In his brilliant 1933 article “What is National Socialism?” Trotsky, whose books were among those burned by the Nazis that same year, wrote: “The bonfires which burn the impious literature of Marxism light up brilliantly the class nature of National Socialism,” adding that the Nazis’ special political art “consisted in fusing the petty bourgeoisie into oneness through its common hostility to the proletariat.” And further: “Everything that should have been eliminated from the national organism in the form of cultural excrement in the course of the normal development of society has now come gushing out from the throat; capitalist society is puking up the undigested barbarism. Such is the physiology of National Socialism.”

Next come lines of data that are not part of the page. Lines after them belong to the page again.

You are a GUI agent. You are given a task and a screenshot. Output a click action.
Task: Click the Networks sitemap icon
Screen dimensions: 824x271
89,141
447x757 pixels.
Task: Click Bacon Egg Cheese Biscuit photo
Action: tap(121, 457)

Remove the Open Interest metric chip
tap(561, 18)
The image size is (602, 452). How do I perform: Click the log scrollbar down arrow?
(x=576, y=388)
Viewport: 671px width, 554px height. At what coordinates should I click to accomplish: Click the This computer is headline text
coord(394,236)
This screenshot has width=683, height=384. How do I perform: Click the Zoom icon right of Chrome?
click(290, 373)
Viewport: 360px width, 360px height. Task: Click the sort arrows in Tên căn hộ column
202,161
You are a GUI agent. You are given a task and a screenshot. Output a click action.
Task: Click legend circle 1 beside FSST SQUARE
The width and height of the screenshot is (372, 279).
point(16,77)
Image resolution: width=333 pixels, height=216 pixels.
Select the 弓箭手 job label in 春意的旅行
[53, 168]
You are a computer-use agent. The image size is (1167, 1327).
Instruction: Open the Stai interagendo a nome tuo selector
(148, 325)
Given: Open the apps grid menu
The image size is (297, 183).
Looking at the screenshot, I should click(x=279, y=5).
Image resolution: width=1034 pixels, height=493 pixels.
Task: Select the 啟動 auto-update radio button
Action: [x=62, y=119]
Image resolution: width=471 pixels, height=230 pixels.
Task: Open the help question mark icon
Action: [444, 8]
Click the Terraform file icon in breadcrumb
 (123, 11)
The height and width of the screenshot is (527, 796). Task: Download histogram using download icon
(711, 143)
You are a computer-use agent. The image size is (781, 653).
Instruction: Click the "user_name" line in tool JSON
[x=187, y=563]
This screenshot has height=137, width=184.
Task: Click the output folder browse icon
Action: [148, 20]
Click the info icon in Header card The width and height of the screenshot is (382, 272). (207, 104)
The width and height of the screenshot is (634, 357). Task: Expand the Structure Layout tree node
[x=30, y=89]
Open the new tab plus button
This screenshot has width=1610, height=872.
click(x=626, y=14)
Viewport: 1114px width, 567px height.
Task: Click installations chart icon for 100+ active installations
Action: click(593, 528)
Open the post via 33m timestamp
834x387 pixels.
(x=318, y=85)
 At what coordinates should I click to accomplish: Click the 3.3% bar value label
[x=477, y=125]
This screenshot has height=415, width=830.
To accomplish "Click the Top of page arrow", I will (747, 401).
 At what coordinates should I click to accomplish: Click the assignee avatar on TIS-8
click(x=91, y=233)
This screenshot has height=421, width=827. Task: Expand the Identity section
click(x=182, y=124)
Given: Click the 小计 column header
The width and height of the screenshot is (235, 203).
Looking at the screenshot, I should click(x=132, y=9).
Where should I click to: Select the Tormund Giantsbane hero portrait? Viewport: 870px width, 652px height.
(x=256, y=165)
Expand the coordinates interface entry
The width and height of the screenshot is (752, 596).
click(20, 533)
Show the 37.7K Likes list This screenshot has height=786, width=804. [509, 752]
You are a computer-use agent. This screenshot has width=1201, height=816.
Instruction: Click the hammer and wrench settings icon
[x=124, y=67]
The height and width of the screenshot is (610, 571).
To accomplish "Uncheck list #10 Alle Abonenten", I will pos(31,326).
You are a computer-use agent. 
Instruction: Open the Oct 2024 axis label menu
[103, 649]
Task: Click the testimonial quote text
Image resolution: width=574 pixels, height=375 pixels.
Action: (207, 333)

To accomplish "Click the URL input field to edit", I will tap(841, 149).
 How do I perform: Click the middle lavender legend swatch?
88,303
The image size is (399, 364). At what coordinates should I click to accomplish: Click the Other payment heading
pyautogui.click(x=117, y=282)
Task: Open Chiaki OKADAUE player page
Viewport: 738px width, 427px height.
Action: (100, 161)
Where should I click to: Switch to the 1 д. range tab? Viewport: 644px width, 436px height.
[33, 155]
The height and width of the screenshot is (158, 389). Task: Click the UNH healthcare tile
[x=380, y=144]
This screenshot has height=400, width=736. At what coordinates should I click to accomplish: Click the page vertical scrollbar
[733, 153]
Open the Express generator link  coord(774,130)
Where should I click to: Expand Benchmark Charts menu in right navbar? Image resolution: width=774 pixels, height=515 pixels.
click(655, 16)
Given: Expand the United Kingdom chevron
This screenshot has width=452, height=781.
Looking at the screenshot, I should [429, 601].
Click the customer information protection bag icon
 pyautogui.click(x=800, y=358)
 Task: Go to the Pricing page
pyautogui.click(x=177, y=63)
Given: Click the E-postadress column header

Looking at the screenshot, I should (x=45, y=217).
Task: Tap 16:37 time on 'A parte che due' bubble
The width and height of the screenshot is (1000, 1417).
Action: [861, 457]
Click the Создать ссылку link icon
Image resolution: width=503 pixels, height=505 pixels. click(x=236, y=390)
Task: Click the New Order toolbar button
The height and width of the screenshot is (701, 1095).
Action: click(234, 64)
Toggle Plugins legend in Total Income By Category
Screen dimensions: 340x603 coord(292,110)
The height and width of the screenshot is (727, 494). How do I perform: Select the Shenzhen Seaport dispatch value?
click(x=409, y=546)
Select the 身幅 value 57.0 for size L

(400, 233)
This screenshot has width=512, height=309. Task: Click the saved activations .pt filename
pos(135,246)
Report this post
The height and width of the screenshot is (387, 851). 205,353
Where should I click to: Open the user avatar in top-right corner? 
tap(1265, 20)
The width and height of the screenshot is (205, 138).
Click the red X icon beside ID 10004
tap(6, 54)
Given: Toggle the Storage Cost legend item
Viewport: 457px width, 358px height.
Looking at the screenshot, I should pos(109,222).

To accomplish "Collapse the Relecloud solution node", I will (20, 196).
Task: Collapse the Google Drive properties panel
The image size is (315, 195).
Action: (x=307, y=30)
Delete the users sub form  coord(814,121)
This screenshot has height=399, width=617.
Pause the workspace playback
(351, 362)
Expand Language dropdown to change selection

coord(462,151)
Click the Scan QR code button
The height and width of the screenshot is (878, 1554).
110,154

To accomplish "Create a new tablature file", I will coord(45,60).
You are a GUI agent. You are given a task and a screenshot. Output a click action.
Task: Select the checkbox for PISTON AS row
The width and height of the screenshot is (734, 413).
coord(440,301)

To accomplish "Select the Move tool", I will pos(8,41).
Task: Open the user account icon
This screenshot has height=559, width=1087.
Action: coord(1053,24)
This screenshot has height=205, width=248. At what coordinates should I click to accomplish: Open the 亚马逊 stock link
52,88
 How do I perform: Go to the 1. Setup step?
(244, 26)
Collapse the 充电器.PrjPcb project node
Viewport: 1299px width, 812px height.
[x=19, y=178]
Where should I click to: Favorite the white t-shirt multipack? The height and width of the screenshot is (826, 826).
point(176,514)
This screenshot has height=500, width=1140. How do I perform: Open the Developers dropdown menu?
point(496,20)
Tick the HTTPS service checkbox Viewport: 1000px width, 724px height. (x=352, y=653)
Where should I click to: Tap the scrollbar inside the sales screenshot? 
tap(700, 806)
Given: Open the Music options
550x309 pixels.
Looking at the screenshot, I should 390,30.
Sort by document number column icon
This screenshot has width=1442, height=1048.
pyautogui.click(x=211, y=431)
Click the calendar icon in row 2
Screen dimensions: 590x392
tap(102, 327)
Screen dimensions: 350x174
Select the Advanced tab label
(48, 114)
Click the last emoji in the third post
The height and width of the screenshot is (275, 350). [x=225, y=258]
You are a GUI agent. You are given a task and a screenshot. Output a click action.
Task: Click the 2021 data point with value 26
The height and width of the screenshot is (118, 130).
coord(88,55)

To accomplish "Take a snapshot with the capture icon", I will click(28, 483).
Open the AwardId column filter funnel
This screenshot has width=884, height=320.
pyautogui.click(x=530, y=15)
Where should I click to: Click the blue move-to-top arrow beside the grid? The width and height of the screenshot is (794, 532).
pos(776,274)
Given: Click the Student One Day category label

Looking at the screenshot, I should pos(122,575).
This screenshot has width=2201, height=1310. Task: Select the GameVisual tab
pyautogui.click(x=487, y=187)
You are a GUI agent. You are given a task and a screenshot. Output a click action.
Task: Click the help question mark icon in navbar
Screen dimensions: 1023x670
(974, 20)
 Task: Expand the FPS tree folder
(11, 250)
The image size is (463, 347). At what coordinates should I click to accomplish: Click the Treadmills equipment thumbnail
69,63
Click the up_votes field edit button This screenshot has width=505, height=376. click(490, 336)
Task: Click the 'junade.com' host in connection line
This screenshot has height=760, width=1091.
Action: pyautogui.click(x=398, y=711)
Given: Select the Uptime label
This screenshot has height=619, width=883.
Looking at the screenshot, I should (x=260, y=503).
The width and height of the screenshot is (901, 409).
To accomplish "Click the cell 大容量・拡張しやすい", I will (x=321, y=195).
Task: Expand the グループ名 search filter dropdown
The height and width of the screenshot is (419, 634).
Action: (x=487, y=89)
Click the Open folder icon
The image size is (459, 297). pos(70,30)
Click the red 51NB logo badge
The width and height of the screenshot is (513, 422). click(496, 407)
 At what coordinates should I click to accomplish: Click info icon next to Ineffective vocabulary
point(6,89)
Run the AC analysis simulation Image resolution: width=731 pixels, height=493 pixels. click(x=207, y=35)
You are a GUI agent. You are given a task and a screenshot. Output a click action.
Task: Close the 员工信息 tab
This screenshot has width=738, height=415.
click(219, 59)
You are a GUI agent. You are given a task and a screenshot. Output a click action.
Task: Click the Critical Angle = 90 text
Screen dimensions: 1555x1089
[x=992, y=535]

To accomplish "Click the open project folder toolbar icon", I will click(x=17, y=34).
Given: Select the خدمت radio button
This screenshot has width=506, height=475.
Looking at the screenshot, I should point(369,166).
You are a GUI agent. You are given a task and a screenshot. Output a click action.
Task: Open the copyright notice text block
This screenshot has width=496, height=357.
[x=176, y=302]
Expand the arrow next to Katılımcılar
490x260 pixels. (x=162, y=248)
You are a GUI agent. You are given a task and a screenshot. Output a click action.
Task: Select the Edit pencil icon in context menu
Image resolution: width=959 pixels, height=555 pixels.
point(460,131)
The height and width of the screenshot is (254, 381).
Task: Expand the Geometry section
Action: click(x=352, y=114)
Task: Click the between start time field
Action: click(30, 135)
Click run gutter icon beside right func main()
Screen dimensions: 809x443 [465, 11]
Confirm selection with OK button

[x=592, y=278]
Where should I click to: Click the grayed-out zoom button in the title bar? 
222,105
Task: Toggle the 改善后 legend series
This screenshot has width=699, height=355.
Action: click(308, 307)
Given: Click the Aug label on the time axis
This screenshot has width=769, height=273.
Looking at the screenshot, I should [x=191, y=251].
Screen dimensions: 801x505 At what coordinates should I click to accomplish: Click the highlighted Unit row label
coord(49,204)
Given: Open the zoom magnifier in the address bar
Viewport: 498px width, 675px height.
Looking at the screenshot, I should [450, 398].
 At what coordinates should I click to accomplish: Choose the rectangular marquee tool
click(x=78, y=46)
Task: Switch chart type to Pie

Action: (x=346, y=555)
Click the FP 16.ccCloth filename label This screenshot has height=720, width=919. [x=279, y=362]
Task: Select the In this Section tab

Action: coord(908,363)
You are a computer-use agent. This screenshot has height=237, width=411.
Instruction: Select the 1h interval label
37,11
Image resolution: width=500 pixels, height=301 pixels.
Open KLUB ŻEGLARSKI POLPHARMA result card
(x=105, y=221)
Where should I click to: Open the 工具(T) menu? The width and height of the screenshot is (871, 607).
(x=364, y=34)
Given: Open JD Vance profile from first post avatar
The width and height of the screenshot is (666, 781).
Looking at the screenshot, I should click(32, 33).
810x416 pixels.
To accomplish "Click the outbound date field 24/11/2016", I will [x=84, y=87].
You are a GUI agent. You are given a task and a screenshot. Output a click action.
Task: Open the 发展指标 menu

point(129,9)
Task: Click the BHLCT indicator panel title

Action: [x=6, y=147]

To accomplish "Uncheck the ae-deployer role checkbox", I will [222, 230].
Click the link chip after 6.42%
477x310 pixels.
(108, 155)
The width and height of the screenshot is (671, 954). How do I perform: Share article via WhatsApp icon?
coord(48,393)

Five years later, Trotsky, André Breton and Diego Rivera collaborated on a manifesto that began, “We can say without exaggeration that never has civilization been menaced so seriously as today. The Vandals, with instruments which were barbarous and comparatively ineffective, blotted out the culture of antiquity in one corner of Europe. But today we see world civilization, united in its historic destiny, reeling under the blows of reactionary forces armed with the entire arsenal of modern technology.”

It seems likely that by dramatizing the Nazis’ “holocaust of books” the makers of The Book Thief are responding, with whatever degree of consciousness, to present-day censorship and attacks on culture. At its best, the movie brings forward the heritage of the likes of poet John Milton, whose books were publicly incinerated in England and France, and who wrote in 1644 that “Anyone who kills a man kills a reasonable creature, God’s image; but he who destroys a good book kills reason itself.” The great German poet, and friend of Karl Marx, Heinrich Heine prophetically wrote in his 1821 play, Almansor: “Where they burn books, so too will they in the end burn human beings.”

More recently, in the introduction to the 1967 edition of his Fahrenheit 451, science fiction writer Ray Bradbury recalled about the time of the Nazi actions: “I ate, drank, and slept books ... It followed then that when Hitler burned a book I felt it as keenly, please forgive me, as his killing a human, for in the long sum of history they are one and the same flesh. Mind or body, put to the oven, it is a sinful practice, and I carried that with me.”